Under section 19(1) of the Landlord and Tenant Act 1985 service charges must be
(1) reasonably incurred; and
(2) where they are incurred on the provision of services or carrying out of works, only if the services or works are of a reasonable standard.
It is also well known that the “reasonableness” must be determined on an objective standard of reasonableness and not the lower standard of rationality.
This test was considered in the case of Assethold Ltd v Adam and others  in which leaseholders were issued with a service charge demand which included a sum of £28,000 for the cost of waking watch for the building. From October 2019 to August 2020 surveyors were commissioned by the managing agents to inspect the building for the purpose of health, safety and fire risk assessment. The external walls of The building were not found to present a significant fire risk.
However, in January 2021 a further external walls risk assessment was commissioned by the surveyors who had carried out the inspection in 2020. The surveyors concluded that combustible materials were present in external walls and this presented an “intolerable” risk with consequences of a fire. The remedial action recommended that an extended alarm system or a waking watch be implemented. The freeholder opted for the latter option.
The leaseholder applied to the Tribunal where the reasonableness of the decision making process was considered. It was stated that where two course of action were available the landlord did not have to opt for the cheapest. The leaseholders produced expert evidence that the freeholder’s action were not reasonable. Relying on this evidence The First Tier Tribunal concluded that the finding in the 2021 report was wrong given the vast difference between the 2021 report and the earlier reports and the freeholder should have commissioned a further report and acted unreasonably in not doing so. As a result they found the costs of the waking watch were unreasonable given that it was based on a report that was wrong.
The freeholder appealed on the basis that the question of what the freeholder should do is subject to a rationality test. An objective test of reasonableness applied to the price only. The Upper Tribunal disagreed and determined that the landlord’s choice of “what to do” required an objective assessment of whether the landlord had followed a reasonable decision- making process adopted a reasonable course of action. In the alternative they argued that if the objective standard of reasonableness was the correct test, the First Tier Tribunal had misapplied the same. The Upper Tribunal agreed.

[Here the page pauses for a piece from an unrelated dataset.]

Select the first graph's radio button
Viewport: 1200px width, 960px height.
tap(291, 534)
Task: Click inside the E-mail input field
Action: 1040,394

It determined that the freeholder has acted properly in relying on 2021 report as it was from a reputable firm who specialised in fire safety. They also acted reasonably in putting in place a waking watch. The Upper Tribunal stated that the First Tier Tribunal has placed reliance on leaseholder’s expert and had therefore considered the issue with the benefit of hindsight. The First Trier Tribunal should have considered the issues on the information available at the time the costs were incurred and not a later date.